Sent from Petguide.com Free App


----------



## Rach_Honey (Jan 13, 2012)

Oh they sound foul! Let me know if the pups like them, I too like finding disgustingly tasty new chews for Honey!  x


Sent from Petguide.com Free App


----------



## Zorana1125 (Oct 24, 2010)

asthehind said:


> Mimi loves ordinary rawhide chews, and I've never noticed a smell with them.


Rawhide is really dangerous for doggies, they can cause stomach torsion, blockages, obstructions, not to mention they are made chemicals that are harmful as well. 
http://thebark.com/content/dangers-rawhide-dog-chew-toys

Sent from Petguide.com Free App


----------



## Saqqara (Feb 14, 2013)

Zorana1125 said:


> I will let u all know how it goes!! I don't know whats worse, bull penis or cow bladder??? Lololol
> 
> Sent from Petguide.com Free App


I'd vote for the bull penis! Lol


----------



## pupluv168 (Mar 7, 2012)

Saqqara said:


> I'd vote for the bull penis! Lol


Did you ever think before you had Chis you'd say THAT sentence??!? The things we talk about on here. 

I like that the bladder doesn't smell as much as bully sticks, although I have gotten pretty used to their smell in the last year and a half! 


Sent from Petguide.com App


----------



## intent2smile (Dec 4, 2011)

Zorana1125 said:


> I will let u all know how it goes!! I don't know whats worse, bull penis or cow bladder??? Lololol
> 
> Sent from Petguide.com Free App


I vote cow bladder sounds worse but I love teasing hubby what a bully stick is.

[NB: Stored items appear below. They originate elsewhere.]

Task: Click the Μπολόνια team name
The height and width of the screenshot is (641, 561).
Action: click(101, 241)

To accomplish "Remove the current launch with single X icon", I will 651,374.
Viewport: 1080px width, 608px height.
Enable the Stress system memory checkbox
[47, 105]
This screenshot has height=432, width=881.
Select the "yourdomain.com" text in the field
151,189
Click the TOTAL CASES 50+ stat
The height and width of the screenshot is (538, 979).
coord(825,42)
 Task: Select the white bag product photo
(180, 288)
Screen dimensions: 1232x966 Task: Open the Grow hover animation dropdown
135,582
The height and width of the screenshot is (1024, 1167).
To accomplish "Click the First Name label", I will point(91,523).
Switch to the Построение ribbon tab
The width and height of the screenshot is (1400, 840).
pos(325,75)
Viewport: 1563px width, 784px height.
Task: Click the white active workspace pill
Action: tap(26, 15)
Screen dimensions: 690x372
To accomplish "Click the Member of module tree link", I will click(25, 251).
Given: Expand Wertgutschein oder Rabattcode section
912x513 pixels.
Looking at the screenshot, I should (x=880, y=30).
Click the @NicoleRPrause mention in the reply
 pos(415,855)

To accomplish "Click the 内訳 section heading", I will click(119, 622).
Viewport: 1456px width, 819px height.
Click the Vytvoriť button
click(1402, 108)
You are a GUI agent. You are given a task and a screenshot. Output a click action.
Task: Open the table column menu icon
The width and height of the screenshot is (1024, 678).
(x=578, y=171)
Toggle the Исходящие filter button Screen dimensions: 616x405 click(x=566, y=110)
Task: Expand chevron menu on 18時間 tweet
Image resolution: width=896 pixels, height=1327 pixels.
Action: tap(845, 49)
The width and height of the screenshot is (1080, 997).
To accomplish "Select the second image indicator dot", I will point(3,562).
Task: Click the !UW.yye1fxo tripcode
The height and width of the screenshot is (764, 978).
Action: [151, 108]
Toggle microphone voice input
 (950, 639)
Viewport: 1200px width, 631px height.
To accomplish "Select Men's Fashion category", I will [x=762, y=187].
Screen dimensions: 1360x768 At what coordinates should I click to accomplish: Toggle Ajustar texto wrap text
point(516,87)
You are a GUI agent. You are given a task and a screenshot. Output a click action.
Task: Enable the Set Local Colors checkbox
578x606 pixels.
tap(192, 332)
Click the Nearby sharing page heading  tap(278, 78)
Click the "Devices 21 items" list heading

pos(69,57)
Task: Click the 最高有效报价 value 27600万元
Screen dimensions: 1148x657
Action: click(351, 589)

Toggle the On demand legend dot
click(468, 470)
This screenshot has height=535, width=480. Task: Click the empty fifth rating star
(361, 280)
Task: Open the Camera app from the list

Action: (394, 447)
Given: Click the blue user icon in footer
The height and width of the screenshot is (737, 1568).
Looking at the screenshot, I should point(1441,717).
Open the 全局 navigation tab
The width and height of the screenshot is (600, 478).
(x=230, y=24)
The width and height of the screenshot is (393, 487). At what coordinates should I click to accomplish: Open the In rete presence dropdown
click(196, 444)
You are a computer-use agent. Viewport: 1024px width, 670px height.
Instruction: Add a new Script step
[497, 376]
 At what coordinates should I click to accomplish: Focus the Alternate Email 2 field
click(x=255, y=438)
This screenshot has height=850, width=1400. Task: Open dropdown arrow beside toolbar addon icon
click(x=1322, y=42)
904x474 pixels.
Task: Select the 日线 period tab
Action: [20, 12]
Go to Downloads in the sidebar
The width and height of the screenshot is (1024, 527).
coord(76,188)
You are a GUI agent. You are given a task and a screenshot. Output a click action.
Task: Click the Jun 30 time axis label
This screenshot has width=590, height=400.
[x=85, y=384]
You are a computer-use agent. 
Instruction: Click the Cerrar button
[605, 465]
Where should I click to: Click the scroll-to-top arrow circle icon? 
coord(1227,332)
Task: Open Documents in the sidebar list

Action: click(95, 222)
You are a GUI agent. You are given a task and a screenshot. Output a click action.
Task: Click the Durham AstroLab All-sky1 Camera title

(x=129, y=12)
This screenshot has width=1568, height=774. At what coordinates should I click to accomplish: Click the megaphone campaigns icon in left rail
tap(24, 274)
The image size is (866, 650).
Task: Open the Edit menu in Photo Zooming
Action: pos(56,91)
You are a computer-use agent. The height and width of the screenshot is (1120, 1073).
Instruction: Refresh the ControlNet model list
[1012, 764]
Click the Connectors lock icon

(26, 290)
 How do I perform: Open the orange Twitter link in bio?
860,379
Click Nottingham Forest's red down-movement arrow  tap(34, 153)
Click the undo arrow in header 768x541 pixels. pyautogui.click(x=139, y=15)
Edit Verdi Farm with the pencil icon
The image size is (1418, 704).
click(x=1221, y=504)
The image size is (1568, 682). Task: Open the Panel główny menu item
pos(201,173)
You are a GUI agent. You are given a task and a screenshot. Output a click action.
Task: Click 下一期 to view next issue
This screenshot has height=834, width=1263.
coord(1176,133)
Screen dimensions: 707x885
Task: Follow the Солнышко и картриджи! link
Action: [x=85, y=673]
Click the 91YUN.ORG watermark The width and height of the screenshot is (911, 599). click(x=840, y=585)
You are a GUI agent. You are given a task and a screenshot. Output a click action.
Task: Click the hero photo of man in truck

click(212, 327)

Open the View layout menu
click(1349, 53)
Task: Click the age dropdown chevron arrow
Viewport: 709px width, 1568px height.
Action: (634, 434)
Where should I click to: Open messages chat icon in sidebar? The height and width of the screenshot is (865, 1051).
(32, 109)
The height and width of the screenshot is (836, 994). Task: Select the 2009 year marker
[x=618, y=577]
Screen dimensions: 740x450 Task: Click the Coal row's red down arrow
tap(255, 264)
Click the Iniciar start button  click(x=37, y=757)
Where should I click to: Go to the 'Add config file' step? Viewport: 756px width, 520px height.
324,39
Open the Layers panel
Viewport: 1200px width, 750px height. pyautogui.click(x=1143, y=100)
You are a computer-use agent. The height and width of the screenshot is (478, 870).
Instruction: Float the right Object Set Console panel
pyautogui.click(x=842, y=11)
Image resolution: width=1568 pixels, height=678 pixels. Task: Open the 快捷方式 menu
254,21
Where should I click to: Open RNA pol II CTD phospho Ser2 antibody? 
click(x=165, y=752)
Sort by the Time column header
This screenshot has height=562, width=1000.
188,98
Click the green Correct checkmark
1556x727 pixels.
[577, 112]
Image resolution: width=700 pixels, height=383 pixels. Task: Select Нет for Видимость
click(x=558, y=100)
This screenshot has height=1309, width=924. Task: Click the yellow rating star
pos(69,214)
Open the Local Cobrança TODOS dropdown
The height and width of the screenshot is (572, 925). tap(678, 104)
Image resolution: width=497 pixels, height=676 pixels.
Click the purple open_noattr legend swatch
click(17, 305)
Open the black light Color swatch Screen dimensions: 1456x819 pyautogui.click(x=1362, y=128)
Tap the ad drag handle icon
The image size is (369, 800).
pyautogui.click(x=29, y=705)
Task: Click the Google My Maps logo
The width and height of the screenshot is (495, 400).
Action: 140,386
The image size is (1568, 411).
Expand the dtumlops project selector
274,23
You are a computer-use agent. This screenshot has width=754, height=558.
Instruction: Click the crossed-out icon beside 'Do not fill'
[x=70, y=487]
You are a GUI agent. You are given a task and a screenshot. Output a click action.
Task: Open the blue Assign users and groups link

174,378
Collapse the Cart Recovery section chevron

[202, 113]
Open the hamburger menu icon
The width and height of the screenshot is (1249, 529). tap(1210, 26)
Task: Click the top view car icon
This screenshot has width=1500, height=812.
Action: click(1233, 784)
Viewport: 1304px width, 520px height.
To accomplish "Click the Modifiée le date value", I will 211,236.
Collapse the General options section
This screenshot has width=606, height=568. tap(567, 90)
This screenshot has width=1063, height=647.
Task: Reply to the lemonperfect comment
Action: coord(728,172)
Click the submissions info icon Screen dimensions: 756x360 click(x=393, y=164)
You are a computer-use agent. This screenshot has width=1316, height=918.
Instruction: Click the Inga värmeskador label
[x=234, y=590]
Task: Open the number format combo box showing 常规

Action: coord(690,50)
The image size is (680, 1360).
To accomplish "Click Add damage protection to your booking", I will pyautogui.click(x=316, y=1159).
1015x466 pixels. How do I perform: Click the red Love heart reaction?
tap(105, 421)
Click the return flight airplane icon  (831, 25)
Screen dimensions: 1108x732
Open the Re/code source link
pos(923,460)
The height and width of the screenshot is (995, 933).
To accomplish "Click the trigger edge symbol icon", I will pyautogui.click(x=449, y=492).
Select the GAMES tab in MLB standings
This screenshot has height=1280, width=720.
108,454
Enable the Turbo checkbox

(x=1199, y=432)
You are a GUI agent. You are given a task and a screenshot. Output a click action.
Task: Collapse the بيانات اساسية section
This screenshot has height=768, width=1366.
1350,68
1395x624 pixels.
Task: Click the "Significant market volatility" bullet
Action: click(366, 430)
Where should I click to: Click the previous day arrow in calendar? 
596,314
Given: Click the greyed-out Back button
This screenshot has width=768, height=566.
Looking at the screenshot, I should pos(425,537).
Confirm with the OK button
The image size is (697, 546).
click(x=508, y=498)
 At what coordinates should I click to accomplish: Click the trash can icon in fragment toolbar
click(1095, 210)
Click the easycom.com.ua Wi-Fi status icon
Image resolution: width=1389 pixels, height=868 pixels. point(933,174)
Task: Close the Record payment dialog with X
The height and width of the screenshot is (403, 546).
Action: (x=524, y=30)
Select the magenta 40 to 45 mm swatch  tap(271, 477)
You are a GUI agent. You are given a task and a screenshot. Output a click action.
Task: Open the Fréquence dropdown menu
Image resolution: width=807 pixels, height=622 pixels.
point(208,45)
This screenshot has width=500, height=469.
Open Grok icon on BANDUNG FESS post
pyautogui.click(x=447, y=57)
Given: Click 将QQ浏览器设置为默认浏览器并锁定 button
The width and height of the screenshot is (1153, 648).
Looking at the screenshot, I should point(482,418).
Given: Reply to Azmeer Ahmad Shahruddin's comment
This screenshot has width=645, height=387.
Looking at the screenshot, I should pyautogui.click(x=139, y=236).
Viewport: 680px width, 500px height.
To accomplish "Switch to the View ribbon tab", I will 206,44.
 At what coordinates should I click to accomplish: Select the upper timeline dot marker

Sent from Petguide.com Free App


----------



## JumpingBean (Mar 27, 2013)

We recently received a beef bladder stick in this months Barkbox. It was love at first site for Finn, seemed he like it more than the bully sticks we get. I didn't notice an odor either, though like what was mentioned before we're probably all use to the smell by now.


----------



## asthehind (Jul 5, 2013)

Zorana1125 said:


> Rawhide is really dangerous for doggies, they can cause stomach torsion, blockages, obstructions, not to mention they are made chemicals that are harmful as well.
> The Dangers of Rawhide Dog Chew Toys | The Bark
> 
> Sent from Petguide.com Free App


Ooh er, I've never heard that before! Thanks for letting me know. Luckily Mimi doesn't eat them, she just licks and chews.


----------



## Saqqara (Feb 14, 2013)

pupluv168 said:


> Did you ever think before you had Chis you'd say THAT sentence??!? The things we talk about on here.
> 
> I like that the bladder doesn't smell as much as bully sticks, although I have gotten pretty used to their smell in the last year and a half!
> 
> Sent from Petguide.com App


I know, right?! 



intent2smile said:


> I vote cow bladder sounds worse but I love teasing hubby what a bully stick is.
> 
> Sent from Petguide.com Free App


That gag never gets old!


----------



## Rolo n Buttons (Sep 22, 2012)

Omg.....bladder sticks??? 😝


Sent from Petguide.com Free App


----------



## Zorana1125 (Oct 24, 2010)

pupluv168 said:


> Did you ever think before you had Chis you'd say THAT sentence??!? The things we talk about on here.
> 
> I like that the bladder doesn't smell as much as bully sticks, although I have gotten pretty used to their smell in the last year and a half!
> 
> ...


As much as I try to get over the bully stick smell, I just can't!! They eat them on our bed, yuck!! They were around $27 for 2 packs of 25 which is way cheaper than the bully sticks I buy. This will be amazing if they like them! Or I will be mailing everyone cow bladder for xmas! Haha

Sent from Petguide.com Free App


----------



## intent2smile (Dec 4, 2011)

Zorana1125 said:


> As much as I try to get over the bully stick smell, I just can't!! They eat them on our bed, yuck!! They were around $27 for 2 packs of 25 which is way cheaper than the bully sticks I buy. This will be amazing if they like them! Or I will be mailing everyone cow bladder for xmas! Haha
> 
> Sent from Petguide.com Free App


I cannot get over the smell either! Jaxx has some very stinky things that he loves. He loves Zukes treats especially the rabbit ones and OMG they stink. I think the bully sticks still smell worse than those treats. 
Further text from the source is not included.